Recently, a customer who was utilizing Kafka in DKP encountered an issue when attempting to create topics. This issue arose due to the expiration of the TLS certificate associated with the Kafka Operator.
The TLS certificate is initially generated with a validity period of 365 days. Consequently, if the cluster isn't upgraded or if the helm release isn't reconciled within that timeframe, this problem is likely to manifest.
Both the CA and TLS certificates are securely stored within the "kafka-operator-serving-cert" secret (the namespace depends on the workspace). The CA certificate is also specified within a ValidatingWebhookConfiguration under the name "kafka-operator-validating-webhook".

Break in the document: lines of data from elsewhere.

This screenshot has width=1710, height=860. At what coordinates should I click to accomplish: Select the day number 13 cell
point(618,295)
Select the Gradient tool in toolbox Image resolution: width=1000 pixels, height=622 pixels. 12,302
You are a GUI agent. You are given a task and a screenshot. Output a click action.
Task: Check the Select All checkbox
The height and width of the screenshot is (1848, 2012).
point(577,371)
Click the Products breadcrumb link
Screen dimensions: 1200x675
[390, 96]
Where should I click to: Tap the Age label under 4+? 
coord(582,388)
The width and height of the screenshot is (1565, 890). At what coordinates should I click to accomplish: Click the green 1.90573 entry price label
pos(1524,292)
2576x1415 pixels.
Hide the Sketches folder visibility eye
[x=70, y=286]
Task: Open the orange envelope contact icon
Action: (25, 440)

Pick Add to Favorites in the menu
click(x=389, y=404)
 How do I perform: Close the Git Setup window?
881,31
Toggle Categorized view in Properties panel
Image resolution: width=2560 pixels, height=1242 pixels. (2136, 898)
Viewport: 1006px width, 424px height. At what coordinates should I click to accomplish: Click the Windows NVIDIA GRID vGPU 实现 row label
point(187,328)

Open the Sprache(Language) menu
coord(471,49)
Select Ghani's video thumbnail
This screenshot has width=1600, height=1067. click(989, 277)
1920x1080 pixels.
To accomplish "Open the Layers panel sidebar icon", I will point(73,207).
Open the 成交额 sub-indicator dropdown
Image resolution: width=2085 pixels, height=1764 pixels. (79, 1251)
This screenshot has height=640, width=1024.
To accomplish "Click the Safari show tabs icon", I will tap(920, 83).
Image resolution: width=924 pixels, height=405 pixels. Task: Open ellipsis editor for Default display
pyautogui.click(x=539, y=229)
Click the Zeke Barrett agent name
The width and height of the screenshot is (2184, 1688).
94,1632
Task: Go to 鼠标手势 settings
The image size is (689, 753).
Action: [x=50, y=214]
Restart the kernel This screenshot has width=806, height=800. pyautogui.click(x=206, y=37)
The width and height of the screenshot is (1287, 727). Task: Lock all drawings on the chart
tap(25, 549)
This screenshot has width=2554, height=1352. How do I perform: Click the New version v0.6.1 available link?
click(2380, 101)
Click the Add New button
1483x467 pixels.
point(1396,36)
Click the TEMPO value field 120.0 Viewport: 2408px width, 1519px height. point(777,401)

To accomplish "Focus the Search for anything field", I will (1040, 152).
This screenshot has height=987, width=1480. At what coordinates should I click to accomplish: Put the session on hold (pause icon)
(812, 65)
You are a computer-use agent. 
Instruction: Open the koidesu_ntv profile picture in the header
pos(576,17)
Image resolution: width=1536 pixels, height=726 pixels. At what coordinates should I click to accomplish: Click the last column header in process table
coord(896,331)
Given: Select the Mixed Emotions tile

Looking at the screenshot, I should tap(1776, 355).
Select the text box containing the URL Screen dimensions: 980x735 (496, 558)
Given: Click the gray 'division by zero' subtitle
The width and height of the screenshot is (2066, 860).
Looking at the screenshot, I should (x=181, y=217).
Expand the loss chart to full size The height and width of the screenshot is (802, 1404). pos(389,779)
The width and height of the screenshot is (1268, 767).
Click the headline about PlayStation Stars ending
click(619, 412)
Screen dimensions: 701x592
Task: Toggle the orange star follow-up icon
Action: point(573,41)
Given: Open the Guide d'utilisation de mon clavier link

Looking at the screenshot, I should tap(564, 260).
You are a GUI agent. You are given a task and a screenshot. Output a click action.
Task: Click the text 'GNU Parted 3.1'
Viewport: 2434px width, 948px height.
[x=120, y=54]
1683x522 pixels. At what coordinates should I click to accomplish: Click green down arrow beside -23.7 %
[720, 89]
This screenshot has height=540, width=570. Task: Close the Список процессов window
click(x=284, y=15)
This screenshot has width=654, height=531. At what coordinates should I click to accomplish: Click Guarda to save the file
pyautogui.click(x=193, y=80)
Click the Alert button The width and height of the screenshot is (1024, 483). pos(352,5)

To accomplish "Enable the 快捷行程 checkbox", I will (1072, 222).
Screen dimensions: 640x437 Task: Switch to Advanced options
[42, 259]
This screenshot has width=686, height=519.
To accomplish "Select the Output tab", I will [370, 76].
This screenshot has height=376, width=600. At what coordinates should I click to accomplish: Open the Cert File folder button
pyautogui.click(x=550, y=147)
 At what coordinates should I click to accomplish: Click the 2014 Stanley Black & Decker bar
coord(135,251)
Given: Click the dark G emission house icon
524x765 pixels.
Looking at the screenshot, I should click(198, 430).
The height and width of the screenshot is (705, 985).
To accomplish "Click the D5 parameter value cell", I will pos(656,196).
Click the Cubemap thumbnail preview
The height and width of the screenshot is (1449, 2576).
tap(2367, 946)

To fix the issue the user should trigger the renewal of the certificate, users simply need to initiate the reconciliation process for the "kafka-operator-1" helm release by executing the following commands:
kubectl -n spencerscorp patch helmrelease kafka-operator-1 --type='json' -p='[{"op": "replace", "path": "/spec/suspend", "value": true}]'
kubectl -n spencerscorp patch helmrelease kafka-operator-1 --type='json' -p='[{"op": "replace", "path": "/spec/suspend", "value": false}]'
Once completed, it's essential to verify the certificate update by using the subsequent commands:
For the CA certificate:
kubectl -n <namespace> get secret kafka-operator-serving-cert -ojsonpath='{.data.ca\.crt}' | base64 -d | openssl x509 -in /dev/stdin -noout -text
For the TLS certificate:
kubectl -n spencerscorp get secret kafka-operator-serving-cert -ojsonpath='{.data.tls\.crt}' | base64 -d | openssl x509 -in /dev/stdin -noout -text
Ensuring the validity of these certificates will help maintain the secure operation of the Kafka Operator within the DKP environment.